Six years ago Abernathy and her husband adopted Indy, an all-grey Great Dane, into their family. Earlier this year, they added to the family when they adopted Stella.

“The dogs fill that void since I couldn’t have more children,” she says. “They are everything to me.”

The family chose to adopt Stella when Abernathy suffered a health setback in the summer of 2021.

“I’m a brittle diabetic, meaning that I don’t feel my lows until I pass out,” she says. “In June that happened when I was driving.”

When Abernathy was recuperating, Indy stayed beside her.

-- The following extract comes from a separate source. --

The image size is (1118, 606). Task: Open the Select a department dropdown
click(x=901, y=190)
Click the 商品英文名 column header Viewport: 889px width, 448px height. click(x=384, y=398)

“I started to freak out knowing that Great Danes tend to live an average of five to seven years,” Abernathy says.

As luck would have it, she learned of someone who had a Great Dane puppy in need of a new home. Enter Stella.

“She’s a hot mess, but sometimes you need something light and fun in your life,” Abernathy says. “Indy and Stella make us laugh every day.”

The Abernathys love to take their pooches to Washington Township Park and let them run around in the creek. Biking is another favorite activity.

“During COVID we found a path to the Dairy Queen in Brownsburg,” Abernathy says. “We mapped it out and did that route often. It takes 24 minutes.”

Biking for ice cream. Hoosier dreams continue.